Azerbaijan airs grievances to U.S. and France after Karabakh snub

Azerbaijan has criticized the United States and France after the two embassies declined an invitation to a state-sponsored conference in Nagorno-Karabakh.

The August 27 conference on Azerbaijan’s reconstruction efforts in Karabakh was held in Shusha, the key town that Azerbaijan regained in its 2020 war against Armenia and which has since become a showpiece for Baku’s rebuilding campaign in the territory.

In attendance were representatives of most of the foreign embassies in Baku, Azerbaijani officials reported, but there were two notable exceptions: envoys from Paris and Washington.

The absence was conspicuous. “Our diplomat colleagues and friends can’t contain their amazement when they see these reconstruction projects accomplished in a short period by Azerbaijan,” Hikmet Hajiyev, the chief foreign policy adviser to President Ilham Aliyev, told reporters after the event. “But there are two states that do not participate [in such events] once again, which I want to especially note: the U.S and France.”

The American and French embassies also skipped a similar event in July 2021, and it was noticed by official media. A report on public television showed other diplomats eating bread that had been baked in a new bakery in Shusha, with the presenter noting in the voiceover: "But some who ate Azerbaijan's bread for 30 years and contributed nothing to resolution of the Karabakh conflict also didn't stand by Azerbaijani society on a remarkable day like this."

“The ambassadors of the U.S. and France ostensibly refuse to visit Shusha despite repeated invitations. This should be seen as disrespect for the territorial integrity of Azerbaijan,” Hajiyev said.

The snubs were particularly pointed given the key role the U.S. and France have played in the region: Along with Russia, they are the co-chairs of the OSCE Minsk Group, a body created in the 1990s to manage the resolution of the Karabakh conflict.

Russia also skipped the July 2021 event, and it wasn’t publicly announced whether a Russian diplomat attended this conference. But the Russian ambassador did visit Shusha in July. Elshad Pashasoy, a journalist at the pro-government newspaper Yeni Musavat, wrote on Facebook that Russia had thus “washed away its sins” from the last event. One source told Eurasianet, on condition of anonymity, that a Russian diplomat did attend the recent Shusha conference.

In the wake of the 2020 victory, Aliyev has repeatedly mocked the Minsk Group as irrelevant and declared it “dead.” Azerbaijan considers the body’s main task – to help work out a resolution of the status of Nagorno-Karabakh – to have been solved on the battlefield, and that Karabakh’s status is now an integral part of Azerbaijan with no special status for its ethnic Armenian population.

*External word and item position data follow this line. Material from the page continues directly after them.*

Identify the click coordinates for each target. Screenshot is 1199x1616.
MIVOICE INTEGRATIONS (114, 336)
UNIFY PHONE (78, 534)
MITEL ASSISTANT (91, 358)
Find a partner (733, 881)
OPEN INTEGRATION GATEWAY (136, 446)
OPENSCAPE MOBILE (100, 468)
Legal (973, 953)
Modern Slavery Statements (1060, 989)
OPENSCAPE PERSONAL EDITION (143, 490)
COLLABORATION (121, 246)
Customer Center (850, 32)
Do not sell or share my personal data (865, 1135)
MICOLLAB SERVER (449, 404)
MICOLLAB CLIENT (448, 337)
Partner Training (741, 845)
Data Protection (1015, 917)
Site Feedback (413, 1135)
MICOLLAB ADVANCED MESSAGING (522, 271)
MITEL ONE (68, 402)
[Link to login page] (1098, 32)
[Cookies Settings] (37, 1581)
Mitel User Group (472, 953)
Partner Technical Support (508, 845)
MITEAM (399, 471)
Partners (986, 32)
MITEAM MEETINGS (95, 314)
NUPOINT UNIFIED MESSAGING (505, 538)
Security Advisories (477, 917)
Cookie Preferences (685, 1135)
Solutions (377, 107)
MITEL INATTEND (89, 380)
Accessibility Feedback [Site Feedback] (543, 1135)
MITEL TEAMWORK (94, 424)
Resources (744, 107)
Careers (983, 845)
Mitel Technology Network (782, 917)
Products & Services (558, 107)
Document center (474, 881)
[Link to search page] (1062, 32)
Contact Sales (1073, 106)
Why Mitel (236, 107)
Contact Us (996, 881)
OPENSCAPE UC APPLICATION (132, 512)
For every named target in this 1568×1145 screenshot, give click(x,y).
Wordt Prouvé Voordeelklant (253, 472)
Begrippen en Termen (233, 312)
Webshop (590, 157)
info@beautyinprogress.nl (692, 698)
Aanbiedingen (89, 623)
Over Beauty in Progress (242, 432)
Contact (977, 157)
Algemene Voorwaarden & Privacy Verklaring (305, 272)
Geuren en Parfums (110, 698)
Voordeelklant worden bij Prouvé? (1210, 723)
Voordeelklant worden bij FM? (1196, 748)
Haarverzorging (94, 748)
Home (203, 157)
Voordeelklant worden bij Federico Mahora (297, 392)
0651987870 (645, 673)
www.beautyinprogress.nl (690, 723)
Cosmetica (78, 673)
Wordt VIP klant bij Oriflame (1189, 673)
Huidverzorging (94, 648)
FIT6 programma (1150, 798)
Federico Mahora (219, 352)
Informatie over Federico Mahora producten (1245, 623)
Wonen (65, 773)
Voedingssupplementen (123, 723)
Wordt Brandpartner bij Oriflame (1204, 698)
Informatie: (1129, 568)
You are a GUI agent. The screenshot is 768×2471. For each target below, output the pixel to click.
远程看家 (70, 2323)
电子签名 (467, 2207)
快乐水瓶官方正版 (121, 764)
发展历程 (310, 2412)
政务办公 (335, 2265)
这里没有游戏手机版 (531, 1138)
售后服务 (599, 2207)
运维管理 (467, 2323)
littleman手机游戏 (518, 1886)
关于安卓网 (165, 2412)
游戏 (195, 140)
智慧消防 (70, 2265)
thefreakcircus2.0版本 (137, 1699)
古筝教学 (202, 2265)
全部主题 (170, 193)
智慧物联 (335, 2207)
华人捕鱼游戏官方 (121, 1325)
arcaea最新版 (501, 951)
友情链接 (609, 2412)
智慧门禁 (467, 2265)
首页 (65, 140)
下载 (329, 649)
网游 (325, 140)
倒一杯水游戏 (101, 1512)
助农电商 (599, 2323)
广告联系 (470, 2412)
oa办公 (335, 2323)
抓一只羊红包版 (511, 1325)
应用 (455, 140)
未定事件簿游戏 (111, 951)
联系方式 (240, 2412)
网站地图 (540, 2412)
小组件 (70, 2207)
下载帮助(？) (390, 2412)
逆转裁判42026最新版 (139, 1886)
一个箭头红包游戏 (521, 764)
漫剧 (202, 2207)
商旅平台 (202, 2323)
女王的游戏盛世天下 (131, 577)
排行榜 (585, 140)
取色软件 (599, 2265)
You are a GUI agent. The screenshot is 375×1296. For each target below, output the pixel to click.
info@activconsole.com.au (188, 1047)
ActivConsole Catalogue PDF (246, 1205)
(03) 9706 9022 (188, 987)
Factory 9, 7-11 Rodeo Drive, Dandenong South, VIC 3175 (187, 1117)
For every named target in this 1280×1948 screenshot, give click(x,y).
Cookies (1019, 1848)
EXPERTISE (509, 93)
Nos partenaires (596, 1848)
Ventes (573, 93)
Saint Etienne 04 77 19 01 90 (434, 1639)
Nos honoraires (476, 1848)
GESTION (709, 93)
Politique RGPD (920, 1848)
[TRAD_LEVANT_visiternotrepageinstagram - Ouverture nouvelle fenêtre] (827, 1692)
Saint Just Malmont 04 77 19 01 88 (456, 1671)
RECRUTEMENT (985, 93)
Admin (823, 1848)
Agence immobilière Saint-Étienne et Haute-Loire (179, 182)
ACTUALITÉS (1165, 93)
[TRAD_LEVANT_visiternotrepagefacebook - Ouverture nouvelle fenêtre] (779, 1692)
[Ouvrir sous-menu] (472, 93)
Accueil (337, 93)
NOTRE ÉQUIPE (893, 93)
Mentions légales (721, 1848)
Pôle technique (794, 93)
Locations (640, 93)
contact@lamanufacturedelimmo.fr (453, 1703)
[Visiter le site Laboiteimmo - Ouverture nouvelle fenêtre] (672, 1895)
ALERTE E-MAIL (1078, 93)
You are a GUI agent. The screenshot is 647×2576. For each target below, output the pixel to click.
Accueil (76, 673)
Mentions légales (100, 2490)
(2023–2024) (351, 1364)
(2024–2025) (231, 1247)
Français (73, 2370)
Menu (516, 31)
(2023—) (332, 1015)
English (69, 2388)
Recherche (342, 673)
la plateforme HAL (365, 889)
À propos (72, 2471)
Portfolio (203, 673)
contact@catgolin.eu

While the body has indeed been weakened following the war – “perhaps terminally,” scholar Laurence Broers wrote – many of its participants have tried to keep it alive. Most recently, on August 24, the U.S. appointed a new representative to the Minsk Group, a relatively senior diplomat, Philip Reeker.

In his Shusha comments, Hajiyev referred to Reeker’s appointment. “Appointing someone as co-chair of the Minsk Group after 30 years of unsuccessful activity is nothing but shameful,” he said, criticizing attempts to “resuscitate” the body. “The city of Shusha does not need them,” he added, referring to the ambassadors.

Asked about Hajiyev’s remarks, the U.S. embassy in Baku issued a statement to Voice of America’s Azerbaijani service expressing support for Azerbaijan’s “sovereignty and independence,” and mentioned other trips around the region that embassy officials have taken.

“The personnel of the United States Embassy have made and continue to make extensive visits to all regions of Azerbaijan, including Aghdam, Zangilan and Fuzuli,” three regions that also were retaken by Azerbaijan in the 2020 war. The statement did not mention Shusha at all, implicitly drawing a distinction between those other regions (which were outside the borders of the Soviet-created Nagorno-Karabakh Autonomous Oblast) and Shusha, which was in Nagorno-Karabakh proper.

As of the time this post was published, Baku had not responded.

Heydar Isayev is a journalist from Baku.